Bridging the gender gap in livestock projects in Vietnam and Cambodia

Two training workshops were held in January 2018 to develop the capacity of livestock researchers to integrate gender in livestock value chains in projects supported by the Australian Centre for International Agricultural Research in Vietnam, and the United States Agency for International Development in Cambodia.

Thirty researchers from the ‘Safe Food, Fair Food for Cambodia’ and the ‘Market-based approaches to improving the safety of pork in Vietnam’, or SafePork, projects learned how to ensure gender is integrated into livestock value chains to improve farmers livelihoods.

In Cambodia and Vietnam, most animal-source food products are produced by smallholders, many of them women, and sold in traditional open markets where women also predominate as retailers.
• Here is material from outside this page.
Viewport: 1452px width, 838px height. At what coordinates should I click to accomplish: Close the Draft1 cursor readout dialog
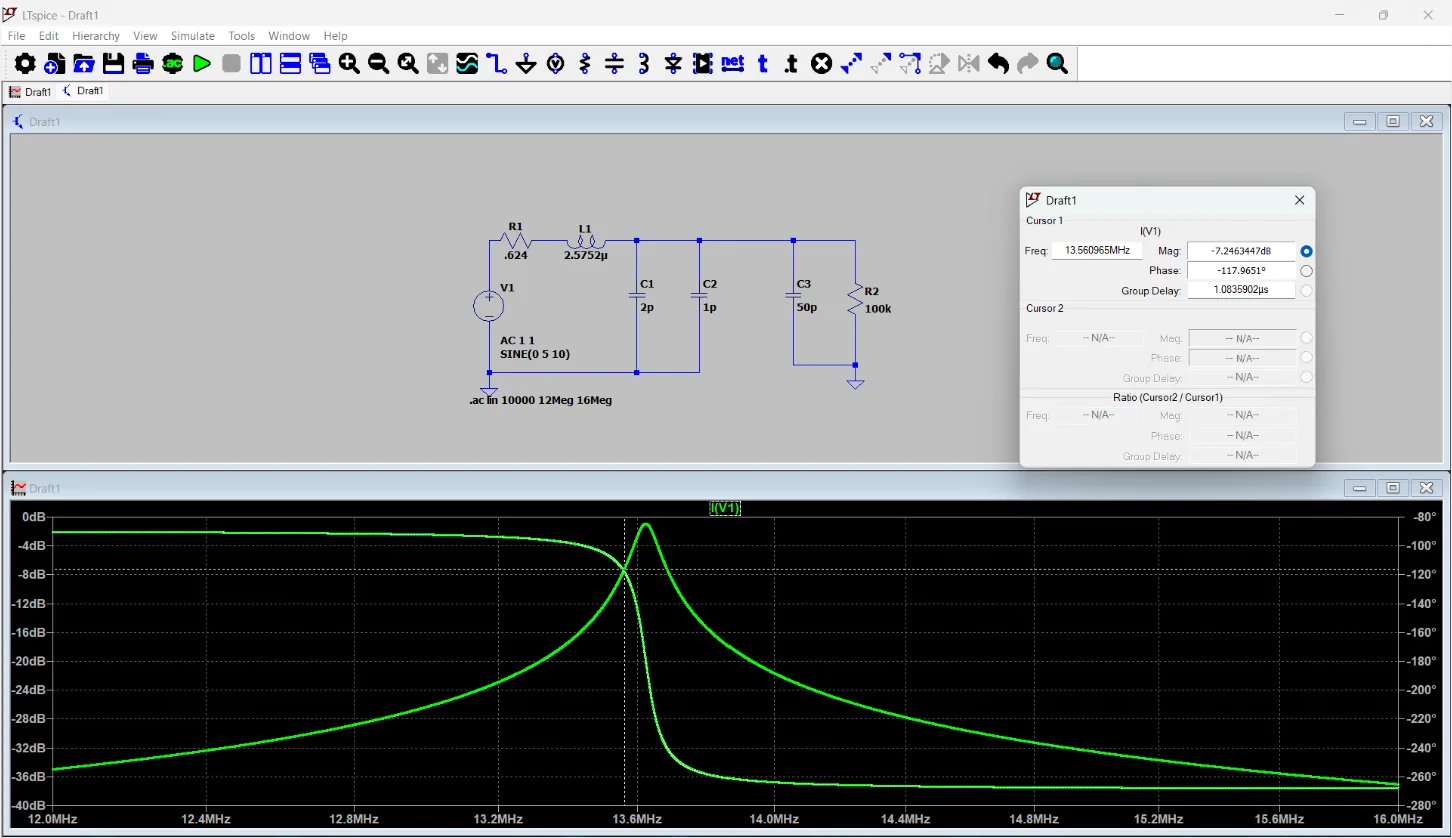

However, value chain interventions have tended to favour men because they control the money from sales. Women who do much of the work are poorly recognized and receive fewer benefits. Integrating gender in programs and projects aims to reduce gender gaps and enhance women’s participation in the economic development and women’s empowerment.

The training was facilitated by Nicoline de Haan, senior gender scientist at the International Livestock Research Institute (ILRI). The first workshop was held in Phnom Penh, Cambodia on 22-23 January and the second in Hanoi, Vietnam on 25-26 January 2018.

Participants learned about various gender concepts and how to reflect livestock value chains, food safety and risk assessment under gender lenses.

The key output of workshops was an increased understanding by the researchers on areas in which gender needs to be considered in the implementation of the two projects.

In response to a common view that only men can become a master chef, Nozomi Kawarazuka, a female participant in the gender training in Hanoi created the following video to assert that women can do all things like men. Click the video to see how she cooks as a chef.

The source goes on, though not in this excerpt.